If you don’t, here’s a quick spoiler (because this show is so very unpredictable).

This week Dr. Wilson, the oncologist:

1.) diagnoses cancer recurrence in the lung of a lymphoma patient, tipped off by the fact that the old man seems mildy depressed. Wilson quickly eliminates it, somehow, and sends the man smilingly on his way, and

2.) treats cancer recurrence in the brain of an ex-leukemia patient he’s befriended with extra high dose chemo, which cures the cancer overnight but subsequently destroys the dude’s liver, at which point Dr. W donates a piece of his own liver to save the patient’s life.

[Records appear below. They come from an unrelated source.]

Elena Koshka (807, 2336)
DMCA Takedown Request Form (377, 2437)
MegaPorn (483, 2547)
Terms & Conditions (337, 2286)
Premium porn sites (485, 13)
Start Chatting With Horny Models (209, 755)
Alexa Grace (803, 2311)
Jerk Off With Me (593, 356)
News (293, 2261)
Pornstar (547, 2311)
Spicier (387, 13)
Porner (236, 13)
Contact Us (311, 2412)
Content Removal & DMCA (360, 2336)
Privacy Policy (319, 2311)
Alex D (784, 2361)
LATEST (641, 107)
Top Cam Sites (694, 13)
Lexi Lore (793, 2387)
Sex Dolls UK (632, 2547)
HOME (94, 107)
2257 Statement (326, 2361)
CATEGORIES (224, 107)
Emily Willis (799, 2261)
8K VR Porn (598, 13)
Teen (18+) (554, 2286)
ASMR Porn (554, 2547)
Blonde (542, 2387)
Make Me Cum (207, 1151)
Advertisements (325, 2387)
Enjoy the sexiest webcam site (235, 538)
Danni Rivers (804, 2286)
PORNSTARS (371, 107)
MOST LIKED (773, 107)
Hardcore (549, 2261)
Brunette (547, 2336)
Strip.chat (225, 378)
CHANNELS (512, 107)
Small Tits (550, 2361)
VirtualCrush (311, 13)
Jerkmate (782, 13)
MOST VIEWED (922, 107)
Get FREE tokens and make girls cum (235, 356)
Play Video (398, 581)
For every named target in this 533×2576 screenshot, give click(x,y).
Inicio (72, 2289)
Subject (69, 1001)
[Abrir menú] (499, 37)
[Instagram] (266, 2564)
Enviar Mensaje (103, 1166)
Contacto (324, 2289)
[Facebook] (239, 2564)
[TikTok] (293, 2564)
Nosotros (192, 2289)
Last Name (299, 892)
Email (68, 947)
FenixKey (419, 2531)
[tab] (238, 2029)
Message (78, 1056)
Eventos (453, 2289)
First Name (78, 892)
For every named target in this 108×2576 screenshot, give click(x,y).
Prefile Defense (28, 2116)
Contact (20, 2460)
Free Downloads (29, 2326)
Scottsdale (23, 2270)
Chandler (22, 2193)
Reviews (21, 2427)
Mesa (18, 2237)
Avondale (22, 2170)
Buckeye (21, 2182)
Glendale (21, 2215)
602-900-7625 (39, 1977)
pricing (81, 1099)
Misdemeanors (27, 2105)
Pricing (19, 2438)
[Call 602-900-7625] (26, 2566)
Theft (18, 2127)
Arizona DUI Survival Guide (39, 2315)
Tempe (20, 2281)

Umhello. I’m depressed, also have inexplicable headaches, chronic leg pain…and a mammogram from nine months ago that turned up “suspicious lesions.” I can’t even get an appointment. The only reason I am finally having the damn mammogram re-done–those dumb things I’m supposedly to have every six months–is because my mother is the personal friend of a well-connected OB/GYN.

Dr. Wilson: Why did you make me head of oncology?

 Dr. Cuddy: Because you’re caring…

Would this exchange occur in any hospital in the world outside of prime-time television?

I liked my oncologist in London when I first met him. He was relaxed, calm, reassuring. Eventually I realized that he was so laissez-faire not because there was nothing to worry about, but because what happened to me didn’t matter to him.

 I saw him twice throughout the whole course of my treatment. I don’t think I’ll be hitting him up for a liver.

Shoot, baby, were the world like it is on television, and you could solve all my problems in forty-five minutes, and look damn cute doin it.